We chat behind walled gardens

Fourth, and closely linked: fragmentation by technology, which brings me to the return to proprietary systems. 

I was talking to a China-based manager of a large group as we discussed its web estate. It’s not really that relevant to us, she said, pulling out her phone. It was not the web-based Sina Weibo she wanted to show, but the WeChat app. She explained that the company uses it to provide information, to talk to customers, to allow employees to talk to each other – it’s more like Facebook or LinkedIn than a website, but it’s what people use to do business in China: 370m of them, with another 70m outside the country.

WeChat is not the biggest app of this sort – that’s WhatsApp, which is now part of Facebook. It has 600m users, of whom 70m are in India. Its big use is to get round text messaging costs (it uses wifi instead) – but that’s just a start. It can’t be used for advertising or selling, but it can be used to keep in touch with customers and answer their questions, or to provide a cosy place where team members or project participants can keep in touch with each other.
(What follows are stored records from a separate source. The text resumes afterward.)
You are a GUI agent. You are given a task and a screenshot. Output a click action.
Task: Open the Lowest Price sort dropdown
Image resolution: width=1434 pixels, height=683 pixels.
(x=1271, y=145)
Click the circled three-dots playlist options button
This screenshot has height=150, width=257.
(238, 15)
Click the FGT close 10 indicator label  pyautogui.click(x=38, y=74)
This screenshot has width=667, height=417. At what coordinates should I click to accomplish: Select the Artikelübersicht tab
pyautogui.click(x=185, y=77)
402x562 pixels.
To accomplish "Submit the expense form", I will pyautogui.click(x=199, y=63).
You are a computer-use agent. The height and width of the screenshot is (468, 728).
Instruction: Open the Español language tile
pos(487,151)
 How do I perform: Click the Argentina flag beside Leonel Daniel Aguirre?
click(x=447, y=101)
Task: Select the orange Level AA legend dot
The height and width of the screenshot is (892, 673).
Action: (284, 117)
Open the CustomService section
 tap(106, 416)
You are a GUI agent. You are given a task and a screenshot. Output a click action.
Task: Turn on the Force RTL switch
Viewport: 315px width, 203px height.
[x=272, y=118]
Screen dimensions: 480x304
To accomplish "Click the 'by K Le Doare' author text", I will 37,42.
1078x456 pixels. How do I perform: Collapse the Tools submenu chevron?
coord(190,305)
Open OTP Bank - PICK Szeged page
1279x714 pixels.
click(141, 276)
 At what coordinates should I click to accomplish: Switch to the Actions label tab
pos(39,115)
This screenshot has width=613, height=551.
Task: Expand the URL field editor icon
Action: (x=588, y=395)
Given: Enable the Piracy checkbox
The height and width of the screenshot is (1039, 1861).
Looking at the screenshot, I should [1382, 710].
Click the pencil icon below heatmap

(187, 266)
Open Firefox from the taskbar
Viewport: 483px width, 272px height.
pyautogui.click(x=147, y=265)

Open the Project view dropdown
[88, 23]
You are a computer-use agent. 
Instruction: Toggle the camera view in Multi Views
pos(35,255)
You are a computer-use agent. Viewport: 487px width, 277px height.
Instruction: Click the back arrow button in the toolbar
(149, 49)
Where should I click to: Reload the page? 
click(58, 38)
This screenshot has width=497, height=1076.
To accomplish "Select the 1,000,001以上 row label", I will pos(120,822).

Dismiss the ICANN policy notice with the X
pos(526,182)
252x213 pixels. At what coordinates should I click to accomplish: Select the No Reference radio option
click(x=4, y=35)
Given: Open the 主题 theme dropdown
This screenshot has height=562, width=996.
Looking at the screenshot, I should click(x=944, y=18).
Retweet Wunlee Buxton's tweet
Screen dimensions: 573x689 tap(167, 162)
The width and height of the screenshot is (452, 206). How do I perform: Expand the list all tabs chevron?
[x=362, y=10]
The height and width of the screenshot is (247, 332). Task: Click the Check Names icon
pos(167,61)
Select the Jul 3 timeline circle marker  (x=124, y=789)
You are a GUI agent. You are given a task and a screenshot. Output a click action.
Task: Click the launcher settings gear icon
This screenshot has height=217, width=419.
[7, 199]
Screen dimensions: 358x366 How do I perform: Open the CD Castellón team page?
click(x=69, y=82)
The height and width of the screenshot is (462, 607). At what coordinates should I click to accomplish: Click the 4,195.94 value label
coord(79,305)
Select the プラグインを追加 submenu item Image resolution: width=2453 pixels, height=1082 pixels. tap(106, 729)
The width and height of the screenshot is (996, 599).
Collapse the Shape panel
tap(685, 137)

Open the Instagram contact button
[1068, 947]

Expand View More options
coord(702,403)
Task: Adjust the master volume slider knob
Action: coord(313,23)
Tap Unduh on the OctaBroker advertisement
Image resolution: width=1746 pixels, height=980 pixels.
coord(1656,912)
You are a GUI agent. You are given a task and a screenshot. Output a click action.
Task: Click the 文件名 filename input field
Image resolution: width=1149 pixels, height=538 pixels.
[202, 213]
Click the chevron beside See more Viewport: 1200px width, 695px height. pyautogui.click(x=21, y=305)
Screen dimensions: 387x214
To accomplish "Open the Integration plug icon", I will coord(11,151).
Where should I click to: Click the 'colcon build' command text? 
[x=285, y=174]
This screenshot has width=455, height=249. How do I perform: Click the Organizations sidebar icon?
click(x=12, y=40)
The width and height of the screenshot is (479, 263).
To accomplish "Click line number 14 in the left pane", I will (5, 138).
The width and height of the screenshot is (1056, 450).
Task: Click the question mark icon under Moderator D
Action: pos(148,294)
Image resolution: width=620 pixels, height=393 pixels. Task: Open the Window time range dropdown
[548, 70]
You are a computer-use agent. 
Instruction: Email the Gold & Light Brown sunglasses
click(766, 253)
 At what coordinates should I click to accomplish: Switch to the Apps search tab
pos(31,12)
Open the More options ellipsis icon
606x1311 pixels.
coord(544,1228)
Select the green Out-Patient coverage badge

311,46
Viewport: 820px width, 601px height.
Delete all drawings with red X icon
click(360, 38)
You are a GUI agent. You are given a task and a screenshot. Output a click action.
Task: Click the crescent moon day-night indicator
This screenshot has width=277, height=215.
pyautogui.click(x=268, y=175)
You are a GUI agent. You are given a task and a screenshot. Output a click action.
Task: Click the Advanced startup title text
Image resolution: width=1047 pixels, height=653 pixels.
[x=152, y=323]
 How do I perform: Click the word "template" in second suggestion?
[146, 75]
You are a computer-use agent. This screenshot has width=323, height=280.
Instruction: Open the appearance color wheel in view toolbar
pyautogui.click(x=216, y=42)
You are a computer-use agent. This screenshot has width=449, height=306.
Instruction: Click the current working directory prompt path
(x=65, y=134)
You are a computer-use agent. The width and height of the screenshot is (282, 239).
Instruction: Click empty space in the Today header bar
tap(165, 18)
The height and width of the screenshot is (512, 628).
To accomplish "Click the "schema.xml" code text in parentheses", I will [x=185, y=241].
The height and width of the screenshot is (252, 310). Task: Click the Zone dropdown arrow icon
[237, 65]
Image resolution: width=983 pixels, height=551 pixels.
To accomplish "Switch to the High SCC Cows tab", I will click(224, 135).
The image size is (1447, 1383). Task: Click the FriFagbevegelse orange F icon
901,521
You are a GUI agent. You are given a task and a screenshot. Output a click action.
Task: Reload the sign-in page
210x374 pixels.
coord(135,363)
There are other apps, often with a strong regional slant: Line, for example, is a mobile app that is Japan’s biggest social network. They are incredibly popular, and they are nothing to do with the web: its elegant standardisation is out of the window.

The status quo is unsustainable

I’m intrigued by the new cheap Android phones being launched in the developing world. Global organizations would be foolish not to investigate the possibilities they bring. SMS is already a powerful tool in many countries. How much more powerful could an app be?

It’s all getting quite complicated, isn’t it?

I’m not saying that a small central team should be responsible for all these. But if a global organization wants to have a sophisticated communications strategy, it must surely be at least thinking about them. And I’m not sure that’s possible if the digital team can fit into a small cupboard under the stairs.